La Presse donne la parole aux grands dirigeants du Québec. Chaque semaine, un patron répond à cinq questions posées par le chef d'entreprise interviewé la semaine précédente. Et ainsi de suite. Yves Desjardins-Siciliano, président et chef de la direction de VIA Rail, répond aujourd'hui aux questions du recteur de l'Université de Montréal, Guy Breton.

Croyez-vous que le Canada aura dans un avenir rapproché un système de train à grande vitesse ?

Bien plus que d'un train à grande vitesse (TGV), le Canada a d'abord besoin de voies réservées au transport des passagers. On croit que ces corridors augmenteront l'affluence, et on pourrait passer de deux à sept millions de voyages par année. Ailleurs dans le monde, là où le TGV existe, des voies dédiées avaient auparavant été implantées.

D'ailleurs, seulement 25 % des voyageurs l'utilisent. Les 75 % restants prennent le train régulier.



Comment une entreprise comme VIA Rail peut-elle concilier la profitabilité et un mandat de service à la communauté ?

C'est une très bonne question. VIA Rail a une vocation publique avec une prestation de services commerciale. Le corridor Québec-Windsor, comme la ligne Montréal-Ottawa-Toronto, se doit d'être profitable.

Celui-ci permet de garder les autres services de Québec à Halifax, et de Toronto jusqu'à Vancouver. Ces lignes en régions éloignées offrent du service là où il est rare et dispendieux. 90 % de ces services sont subventionnés par le gouvernement.



Quelle est la place de la créativité et de l'innovation dans le secteur des transports ferroviaires ?



Dans le transport de passagers, l'innovation passe par l'informatisation des services. Un investissement de 1 milliard (qui comprend aussi des dépenses d'immobilisations et en infrastructure) a été réalisé dans les dernières années pour cela. Nos clients peuvent maintenant profiter du WiFi à bord, de l'achat électronique de billets et du suivi en ligne. Nous offrons à nos clients d'affaires une connectivité tout au long de leur voyage. L'expérience ferroviaire a été réinventée. Le train d'aujourd'hui est un bureau, un salon pour les familles et il se transforme en restaurant à l'heure des repas.

Comment VIA Rail peut-elle contribuer au développement durable du pays ?

En plus de desservir la population en région éloignée, la « mobilité durable » est l'une des principales raisons qui expliquent la vocation publique de VIA Rail. En sortant les gens de leur voiture, on contribue à un environnement durable. Nos locomotives ont également diminué leur empreinte de carbone de 25 % dans les dernières années.

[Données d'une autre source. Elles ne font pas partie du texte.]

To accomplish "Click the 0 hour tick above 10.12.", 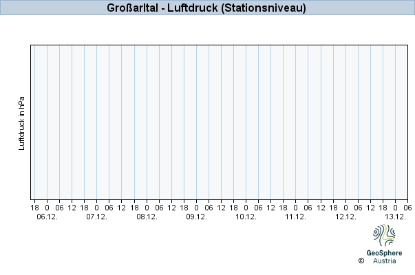I will pyautogui.click(x=246, y=207).
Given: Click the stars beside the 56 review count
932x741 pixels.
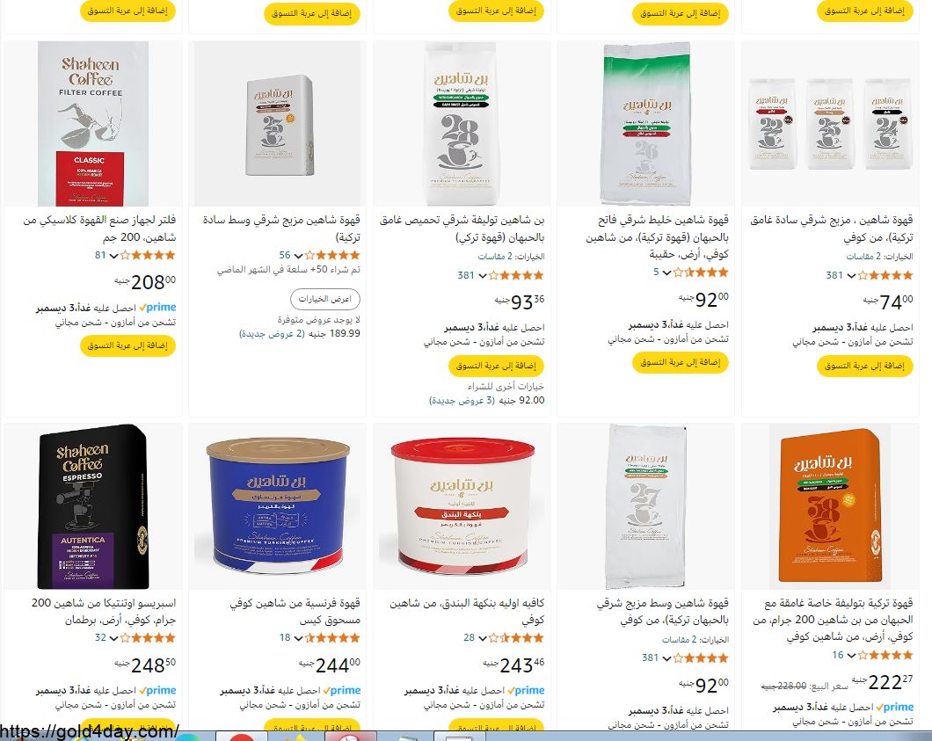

On vit dans une culture de la voiture. Convaincre les Canadiens de laisser leur véhicule à la maison et de prendre le train est un effort de tous les jours, un citoyen à la fois. Comment le faites-vous ?

En étant très actifs sur les réseaux sociaux, en faisant des campagnes de relations publiques et en réalisant des publicités (à la hauteur de nos moyens, qui sont plus modestes que ceux d'une entreprise privée).



Quelle est la principale valeur que doit posséder le dirigeant d'une grande société aujourd'hui ?

C'est un mélange de qualités plutôt qu'une seule. Il faut d'abord avoir la capacité d'envisager un avenir différent. Les Canadiens ont été mis à l'épreuve dans les dernières années avec leurs dirigeants ; on doit donc aussi posséder une grande intégrité et une éthique personnelle. Démontrer par nos gestes et nos valeurs qu'on a un rôle dans la société. Ça demande également beaucoup d'humilité pour naviguer et gérer le possible.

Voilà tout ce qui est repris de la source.